不安げに尋ねるリーフにリンは表情を曇らせる。その様子にリーフはもちろん顔を引きつらせ、ジェットすら苦々しい顔つきへと変化する。

「他の子はしばらく安静にしていれば大丈夫だけど……スパークさんはかなり危ないわ。相当無茶したみたいね……」

無理もない話だ。他のメンバーも動けない爆発を食らった状態で戦闘で無理やりに鞭を打ち、挙句攻撃まで被弾している。まだ助かる余地があるのすら不思議な状態なのだろう。

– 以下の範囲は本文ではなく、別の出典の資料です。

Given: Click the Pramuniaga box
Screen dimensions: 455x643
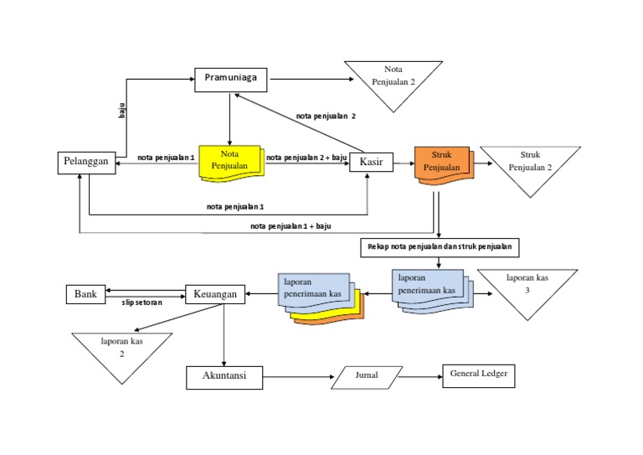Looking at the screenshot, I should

「あと、一緒にいたアンタのとこの子達もしばらくは動けそうにないわね」

続けざまにジェットのほうへと宣告する。リーファイとジェット一味が正式に仲間になった世界線であるこの世界では彼の手下もこの爆撃の餌食になってしまっていた。

手下が爆撃の餌食になったと聞きジェットの表情が曇る中、彼に声をかける者が現れる。動けないと診断された手下の一人のルチャブルだ。明らかにボロボロの状態であり静止されるも構わずに続ける。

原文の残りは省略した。